Because SLC7A11 is frequently overexpressed in human malignancies and plays a significant role in ferroptosis resistance and tumor progression [64], it is critical to explore how SLC7A11 expression is controlled. An increasing number of studies suggest that the expression of SLC7A11 is finely regulated at the transcription level by transcription factors, at the post-transcription level by RNA binding proteins or noncoding RNAs, and at the protein degradation level by proteasome [59, 65,66,67,68,69,70,71,72,73]. In this study, we illustrated that ERO1α stimulates STAT3 activity through upregulation of IL-6. Subsequently, activated STAT3 promotes the transcription of SLC7A11 by directly binding with the promoter of the SLC7A11 gene.
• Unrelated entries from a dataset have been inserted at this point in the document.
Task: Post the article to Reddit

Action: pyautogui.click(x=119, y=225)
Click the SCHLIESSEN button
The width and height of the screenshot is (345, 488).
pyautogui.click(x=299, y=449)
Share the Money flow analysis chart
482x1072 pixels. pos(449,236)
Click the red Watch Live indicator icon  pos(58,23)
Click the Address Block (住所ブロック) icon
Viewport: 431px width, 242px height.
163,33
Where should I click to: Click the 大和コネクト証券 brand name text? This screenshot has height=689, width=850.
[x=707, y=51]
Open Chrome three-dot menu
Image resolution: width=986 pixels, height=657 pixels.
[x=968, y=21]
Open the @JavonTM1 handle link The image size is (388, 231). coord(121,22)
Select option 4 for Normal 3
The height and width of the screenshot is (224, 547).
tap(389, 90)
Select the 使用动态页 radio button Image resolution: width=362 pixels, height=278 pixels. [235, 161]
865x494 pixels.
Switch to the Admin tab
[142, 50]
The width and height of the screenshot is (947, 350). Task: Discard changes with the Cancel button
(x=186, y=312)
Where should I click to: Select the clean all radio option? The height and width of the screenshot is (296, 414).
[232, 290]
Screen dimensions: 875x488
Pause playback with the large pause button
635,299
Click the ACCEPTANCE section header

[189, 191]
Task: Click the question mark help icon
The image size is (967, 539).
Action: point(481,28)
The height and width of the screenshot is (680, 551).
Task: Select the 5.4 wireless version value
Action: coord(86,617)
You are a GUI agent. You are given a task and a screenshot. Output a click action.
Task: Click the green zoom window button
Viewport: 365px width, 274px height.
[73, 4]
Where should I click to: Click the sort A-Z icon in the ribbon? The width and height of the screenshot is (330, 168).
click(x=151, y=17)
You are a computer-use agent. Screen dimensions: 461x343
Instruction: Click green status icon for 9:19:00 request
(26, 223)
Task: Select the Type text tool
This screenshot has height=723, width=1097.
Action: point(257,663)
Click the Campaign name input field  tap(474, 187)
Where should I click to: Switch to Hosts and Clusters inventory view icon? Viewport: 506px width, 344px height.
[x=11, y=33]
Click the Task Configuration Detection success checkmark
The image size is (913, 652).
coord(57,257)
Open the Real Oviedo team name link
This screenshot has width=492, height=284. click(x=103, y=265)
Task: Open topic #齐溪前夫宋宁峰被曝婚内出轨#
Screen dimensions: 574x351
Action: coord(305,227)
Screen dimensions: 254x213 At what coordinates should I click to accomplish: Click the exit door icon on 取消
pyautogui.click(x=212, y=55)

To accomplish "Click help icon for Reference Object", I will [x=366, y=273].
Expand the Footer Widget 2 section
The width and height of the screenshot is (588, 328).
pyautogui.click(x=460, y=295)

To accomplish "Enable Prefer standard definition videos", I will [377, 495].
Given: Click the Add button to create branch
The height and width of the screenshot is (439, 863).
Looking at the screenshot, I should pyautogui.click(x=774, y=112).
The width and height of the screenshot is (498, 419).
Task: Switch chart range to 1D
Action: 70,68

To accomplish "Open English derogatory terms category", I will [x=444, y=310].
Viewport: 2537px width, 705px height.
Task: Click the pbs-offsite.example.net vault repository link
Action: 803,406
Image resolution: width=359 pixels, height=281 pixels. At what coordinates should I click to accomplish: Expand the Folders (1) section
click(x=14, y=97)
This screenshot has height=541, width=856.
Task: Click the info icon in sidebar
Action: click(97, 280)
We identified IL-6 as a novel target of ERO1α and confirmed the suggestion by previous studies conducted using other cancer cell models that STAT3 directly transcriptional regulates SLC7A11 [74, 75]. In addition, this may help to explain why IL-6 is elevated in mTORC1-related tumors. For example, IL-6 is significantly upregulated and plays a critical role in the development of tuberous sclerosis complex, a benign tumor syndrome caused by aberrant mTORC1 activation due to the loss of either TSC1 or TSC2 [76]. Considering our findings, overactivated mTORC1 likely facilitates the expression of IL-6 through upregulation of ERO1α, thus promoting cell proliferation and tumor growth in the TSC. Interestingly, it has also been reported that STAT3 upregulates SLC7A11 through p53 downregulation, thus alleviating p53-mediated transcriptional inhibition of SLC7A11 [77]. This scenario could be ruled out because the Tsc2 − / − MEFs used here were p53 null. Furthermore, a limitation of this study is that the cytokine antibody array kit we used only covers 40 common cytokines. Investigating whether other cytokines are also involved in ERO1α-mediated upregulation of SLC7A11 in the future would be interesting. Furthermore, it is worth exploring whether ERO1α directly affects the formation of disulfide bonds in SLC7A11, thereby affecting its expression level and activity.

In summary, we have demonstrated that aberrantly activated mTORC1 contributes to ferroptosis resistance and tumor growth by regulating of the ERO1α/IL-6/STAT3/SLC7A11 signaling pathway (Fig. 8M). Our findings will help in the elucidation of the molecular mechanism by which dysregulated mTORC1 signaling drives resistance to ferroptosis and tumorigenesis, indicating that combining ERO1α inhibition with ferroptosis inducers may be a novel therapeutic strategy for the treatment of mTORC1-related tumors.